Leadership’s Future: This and That
by Miki SaxonWriting is weird; sometimes ideas bubble up faster than they can be used, while at others the well is totally dry—as it has been today.
Rather than not post, I thought I’d share links to several studies about kids that I found interesting. I hope you do, too.
Anyone with a kid, let alone a teenager, knows that they avoid doing almost anything that is ‘good for them’ or that authority figures push and that they are, if not a bit lazy, often oblivious.
That said, why should it be surprising that the efforts to force improvement of their food choices often fall flat? But some schools are beating the trend merely by repositioning the food in the cafeteria.
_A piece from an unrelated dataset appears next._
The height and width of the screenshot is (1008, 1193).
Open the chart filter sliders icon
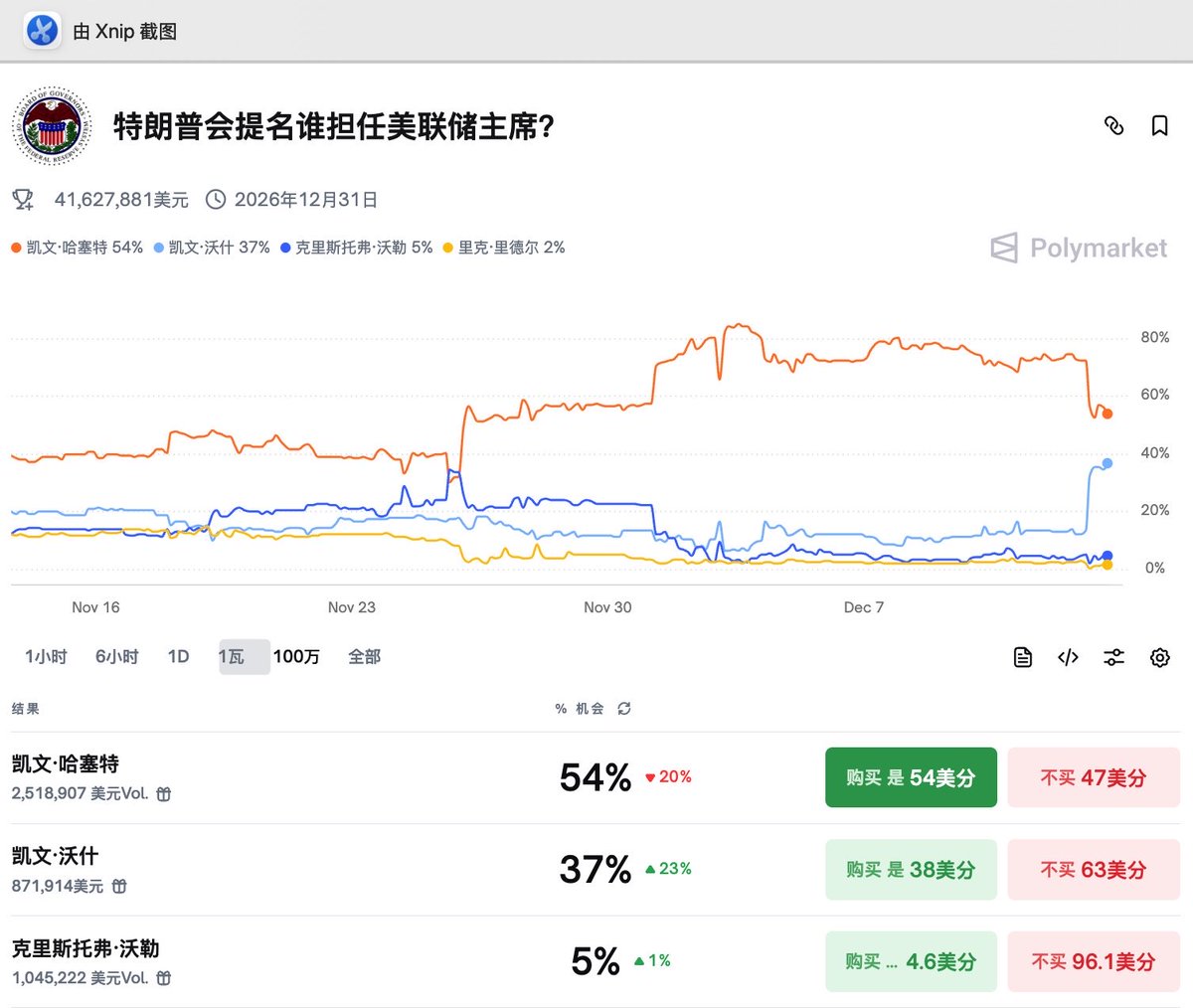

… tripled the number of salads students bought simply by moving the salad bar away from the wall and placing it in front of the cash registers.
Not more money or lectures, just playing to a “market” with well documented attitudes and behaviors. (Might be worth talking to your own kids’ schools.)
I often wonder when parents, especially upper and middle-class parents, are going to step up and take responsibility for raising their kids, instead of expecting the schools to do it. I realize that hovering is easier and you get to feel virtuous yelling because it’s for your kid, but having kids requires shouldering the not-so-fun stuff that turns them into valued citizens, rather than parent-dependent, adult children. Many of these kids don’t have a clue how to dress or act in the business world. The silver lining to this lack of basic living skills is the increase in business for etiquette schools.
Patricia L. Bower, clinical associate professor of management communication at New York University’s Stern School of Business. “They think, ‘If everyone has access to the same information, then we’re all equal, so I know as much as you do even though I’m 20 and you’re 55.’ “
I’ve been following a lot of discussion on what long-term impact the Great Recession will have on Gen Y and the experts are all over the map. For a good overview, take a look at the different, even conflicting, opinions of this group or Wharton professors.
They are one of the biggest generations in American history, and they are certainly the best educated. But for Generation Y — a group of young people some 70 million strong between the ages of 15 and 30 — the future seems anything but bright.
Have you seen anything interesting lately?